### DOCUMENT EXCERPT
Fundraising is not for the faint of heart, and should never be undertaken unless you are convinced of the importance of the cause

 

I recently took part in one of those ubiquitous crowdfunding campaigns. This particular campaign did not feature matching grants, which multiply the value of each contribution two- or threefold, or a brief window of time to increase the excitement. But otherwise, it was the same formula of dedicated volunteers reaching out to thousands of friends and strangers.

I gather that many have already grown weary of these proliferating campaigns. But they do have their positive points, quite apart from the fact that they still seem to be effective means of raising money for strapped institutions and organizations. For one thing, especially where there is a matching element, they provide thousands of non-gvirim the feeling that they are also contributing and playing a crucial role in a large campaign, for which they would never have been solicited previously. They also allow hundreds of volunteers with energy to participate. Not so long ago, a group of teenagers manning a bank of telephones in my neighborhood raised enough money to start construction to replace the current prefabricated shul.

These campaigns offer those institutions that cannot afford a full-time fundraiser or director of development a means of meeting their expenses. And they can be an ideal way to publicize a very good organization and the idea underlying its work.

### YOUR OBJECTIVE
Carry the crowdfunding essay forward from its final sentence with a few more paragraphs in the same voice. The listing after this point is separate material with no connection to the crowdfunding essay.

### SUPPLIED RECORDS

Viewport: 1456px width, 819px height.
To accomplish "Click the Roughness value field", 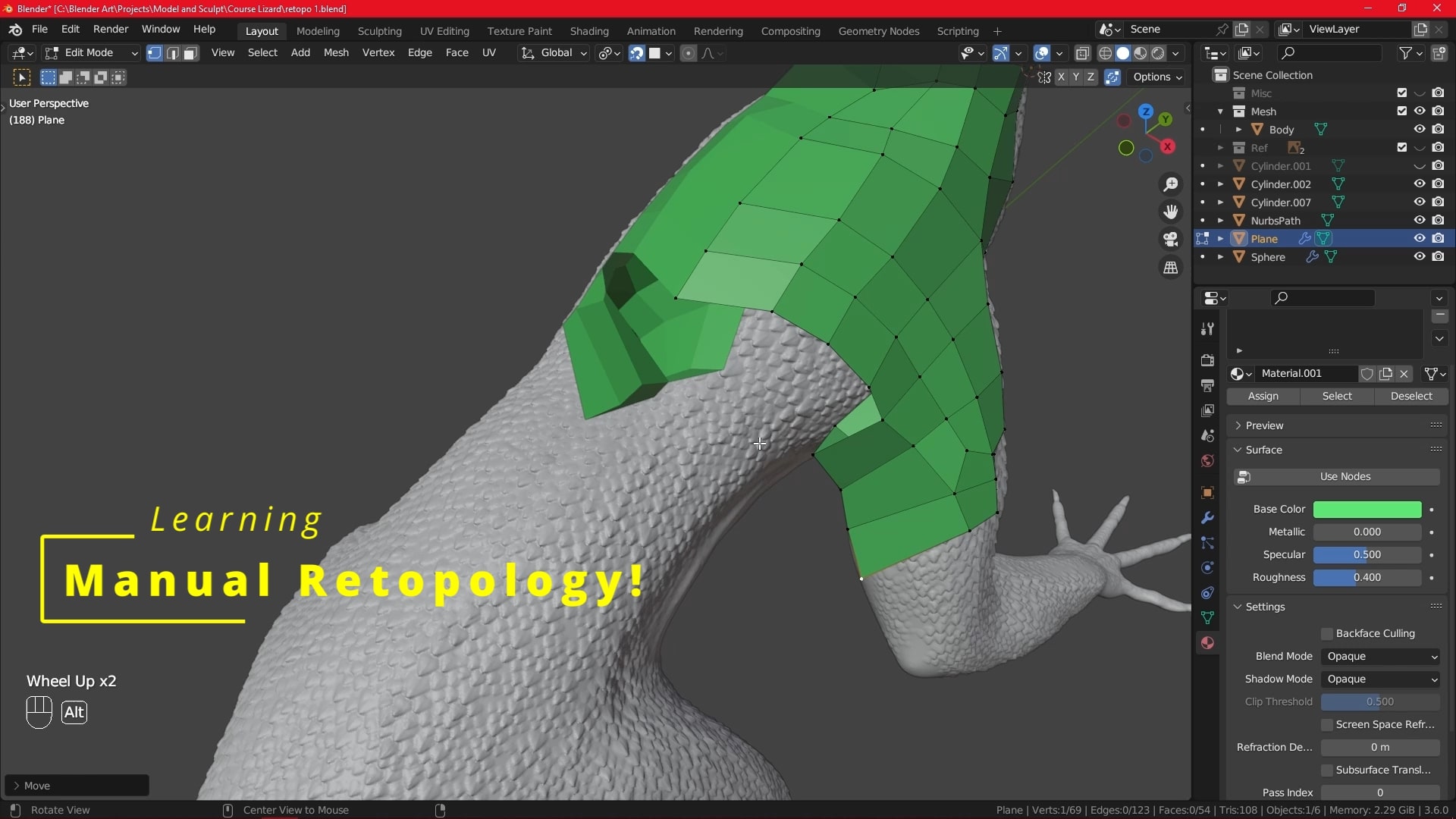I will click(x=1365, y=577).

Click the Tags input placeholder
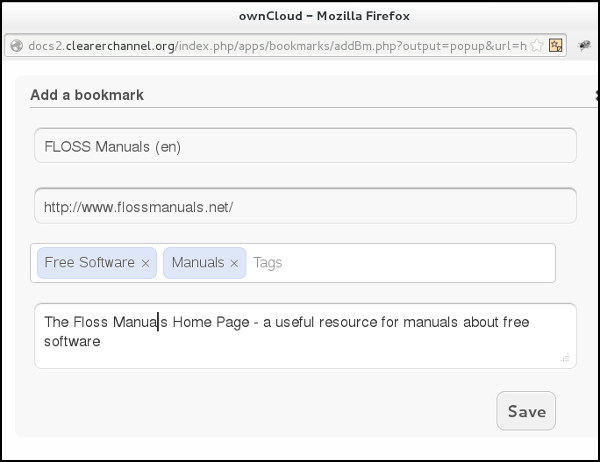(268, 263)
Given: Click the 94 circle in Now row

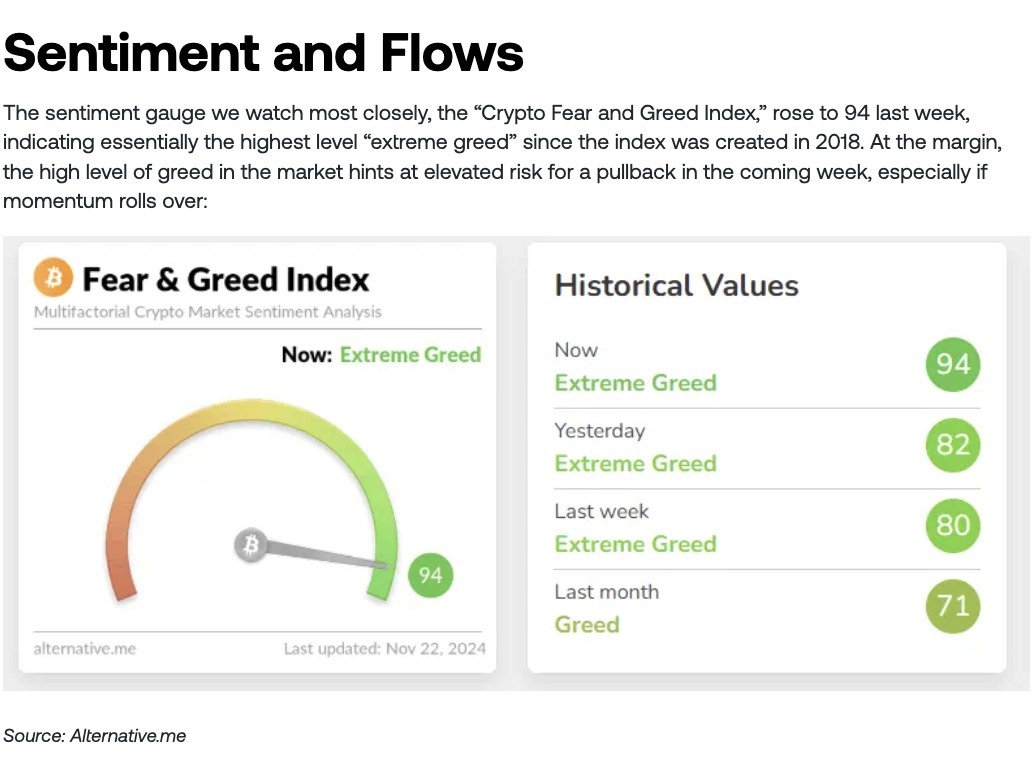Looking at the screenshot, I should tap(952, 364).
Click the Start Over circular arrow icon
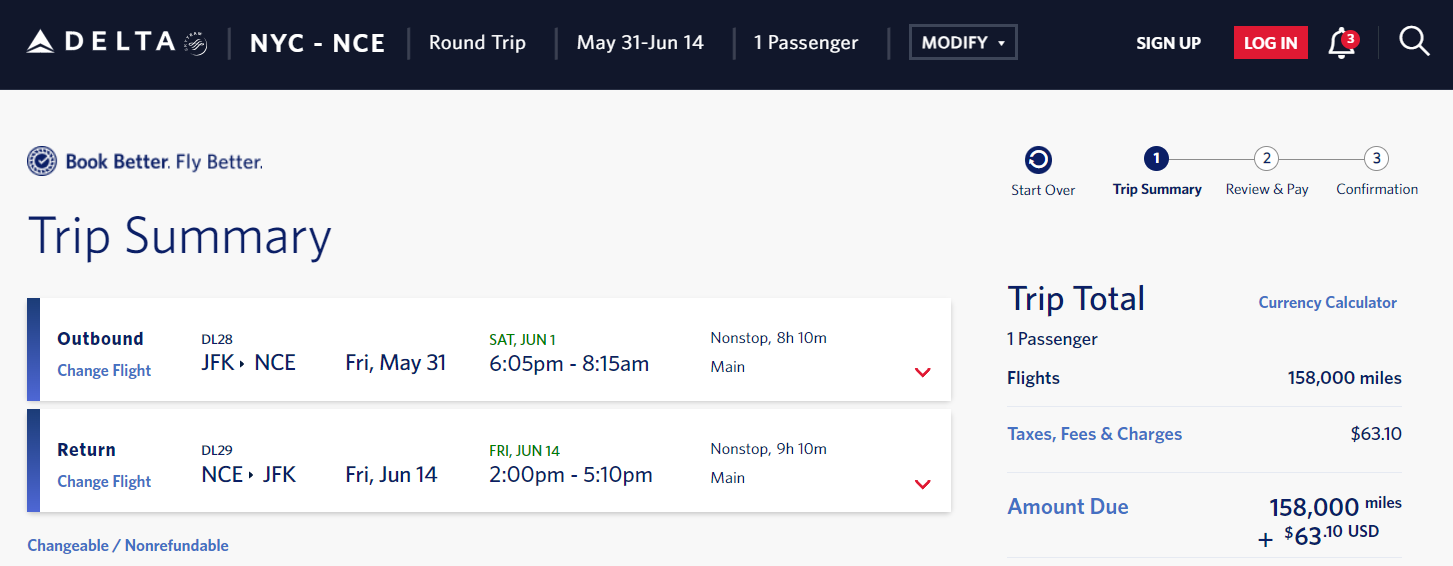 pyautogui.click(x=1038, y=160)
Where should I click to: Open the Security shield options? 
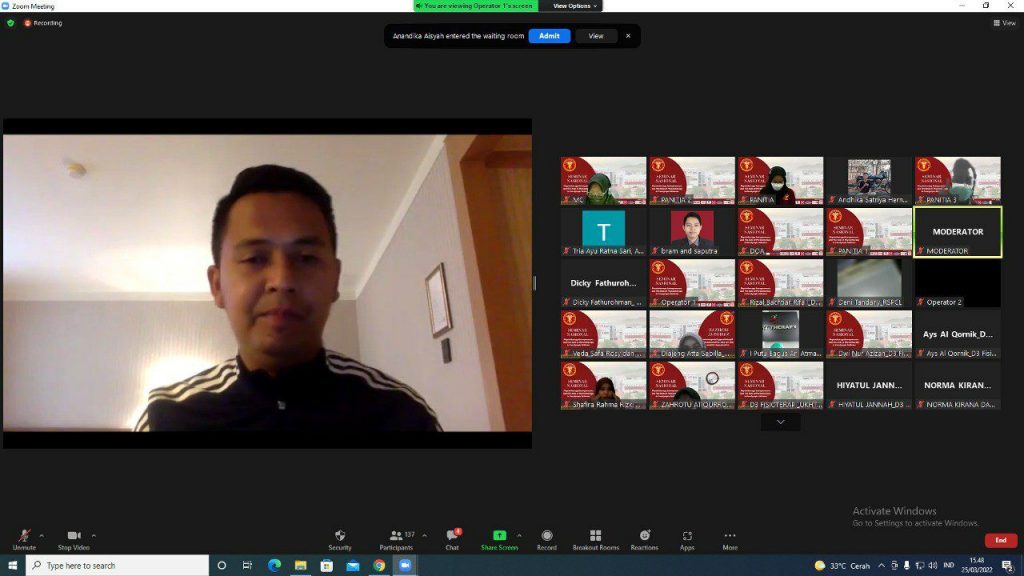(x=340, y=539)
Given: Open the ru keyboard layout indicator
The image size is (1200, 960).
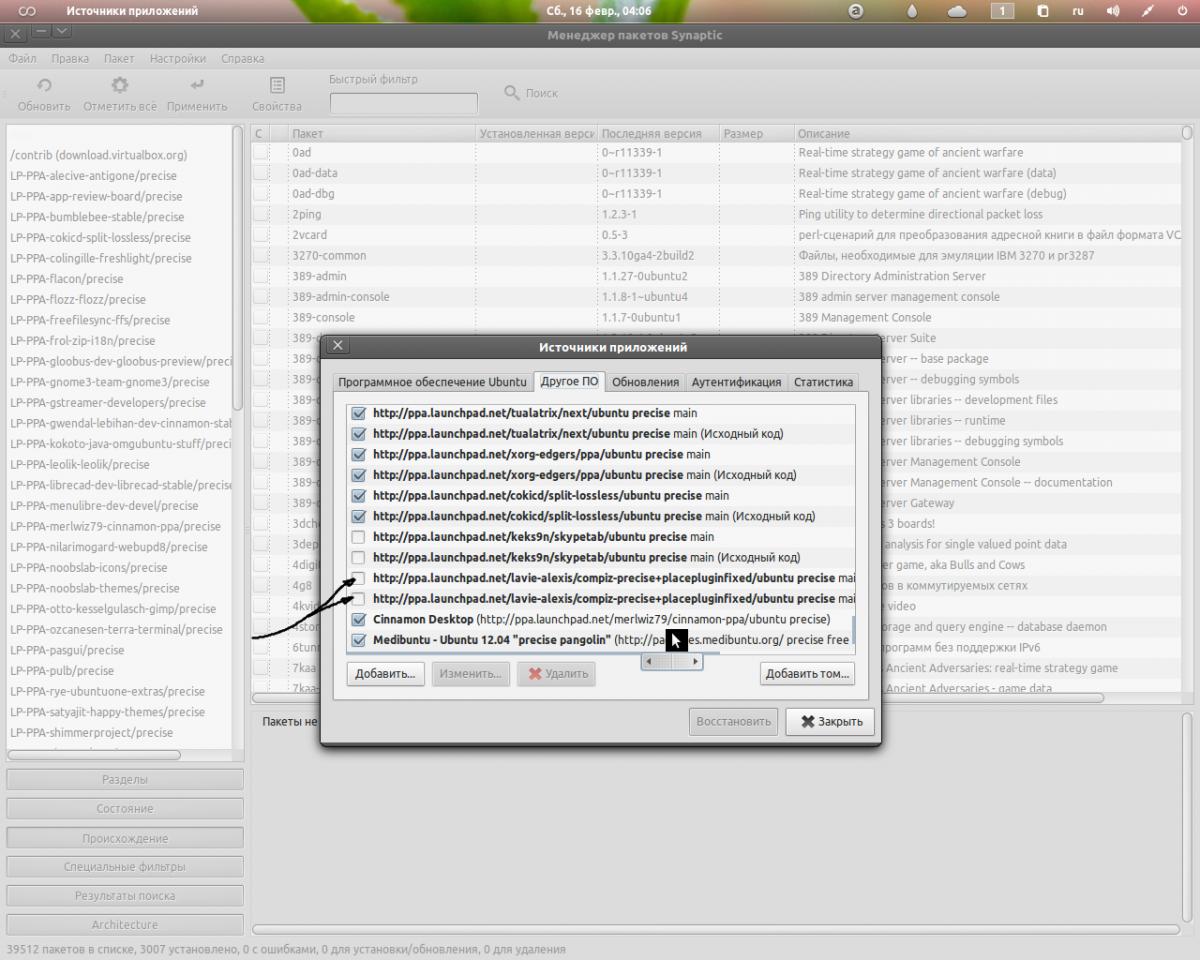Looking at the screenshot, I should (1078, 11).
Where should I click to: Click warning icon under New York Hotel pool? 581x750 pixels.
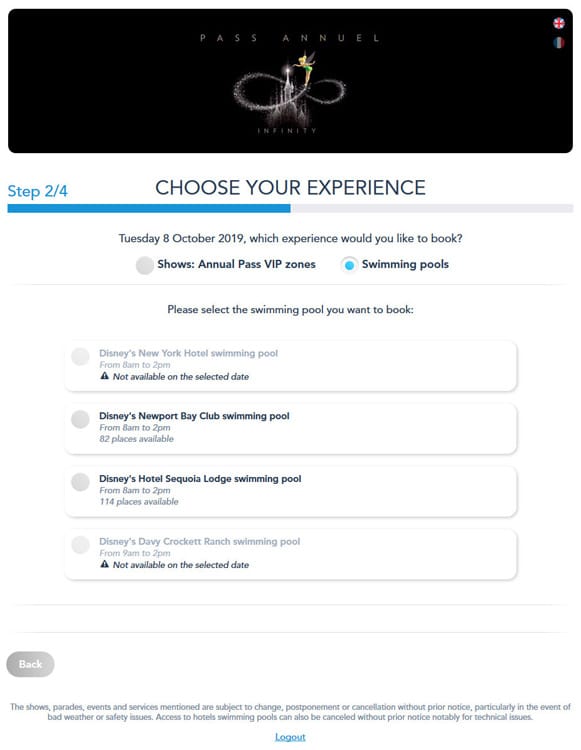(104, 376)
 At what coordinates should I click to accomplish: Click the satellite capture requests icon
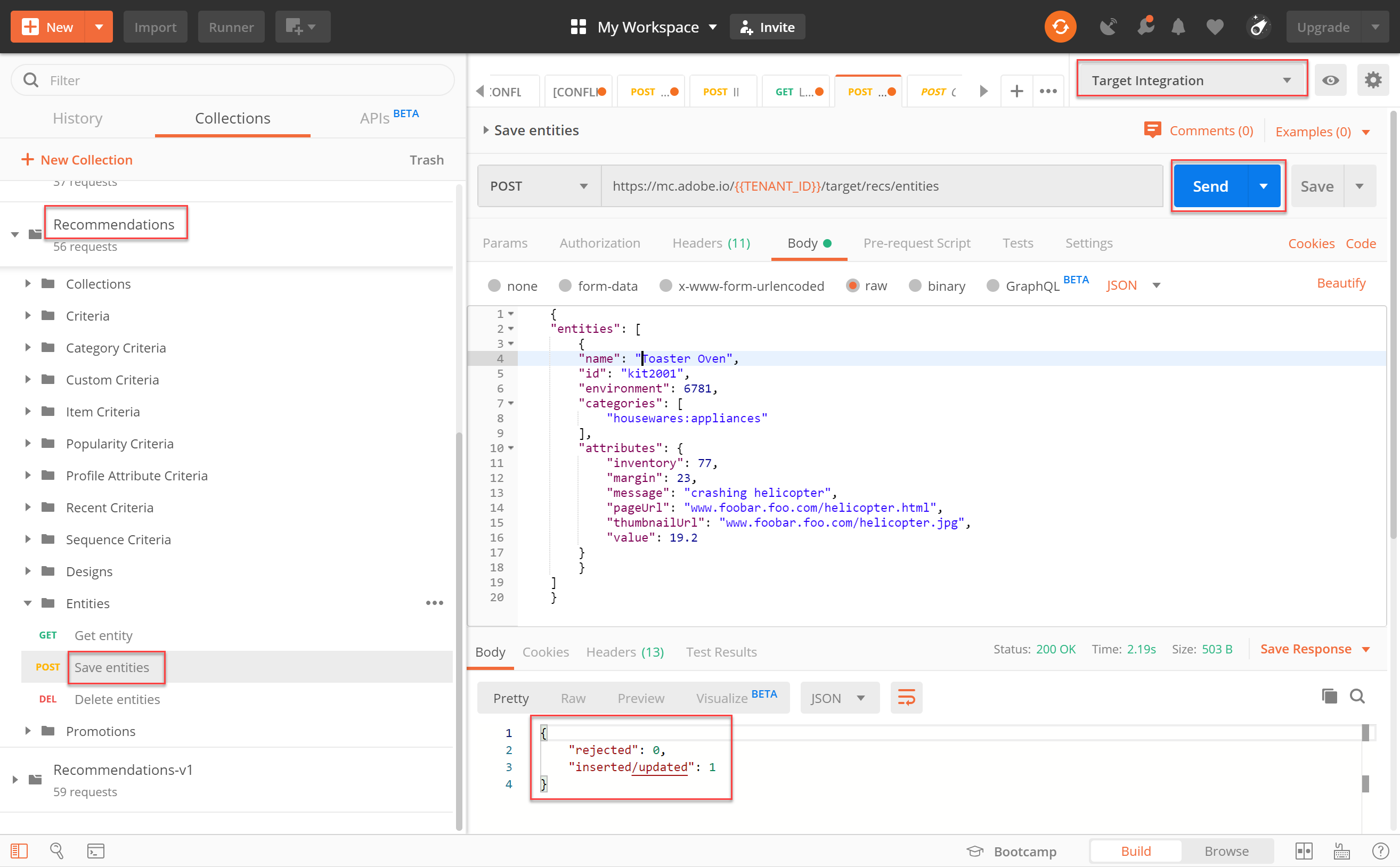(x=1108, y=27)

### TASK RESPONSE
The representative of the company managing the campaign in which I participated told us at the outset that whatever we committed to raise we would likely achieve. I pledged to raise NIS 100,000, on the assumption that I had two partners who would together carry 40 percent of the burden. Wrong. I had apparently not made my expectations clear enough to my would-be partners.

Though I did not feel legally bound by my bravado — the sum pledged represents the better part of two years of Mishpacha columns — the prediction that I would work feverishly to reach my goal proved dead-on. Over three days, I sent out close to 100 individualized e-mails to friends and acquaintances, and found myself obsessively checking my page to see how I was doing.

The experience was not as traumatizing as my colleague Yisroel Besser’s recent stint as Parent of the Year. Unlike Sruli, I did not feel compelled to tell “former friends” that they can spend the money they saved by not purchasing a journal ad to take their new friends out for dinner. But I learned that fundraising is not for the faint of heart, and should never be undertaken unless you are convinced of the importance of the cause.

I wish I had spoken earlier to a friend who frequently raises funds for needy members of his shul. He estimates that he gets about a 6 percent response rate, even though he knows everyone whom he solicits. That would have helped a lot, as I found non-responses of any kind more difficult to deal with than negative ones. Each time a friend did not answer, I wondered whether I had just lost a friend by asking at all.

The best preparation would probably have been a thorough hashkafah shiur. Whenever a friend did not respond or contributed far less than I had hoped for, I had to remind myself of something I heard via my wife from Rebbetzin Tzipporah Heller many decades ago: You should never be disappointed, certainly not angry, when someone fails to fulfill a request that they had no halachic obligation to perform.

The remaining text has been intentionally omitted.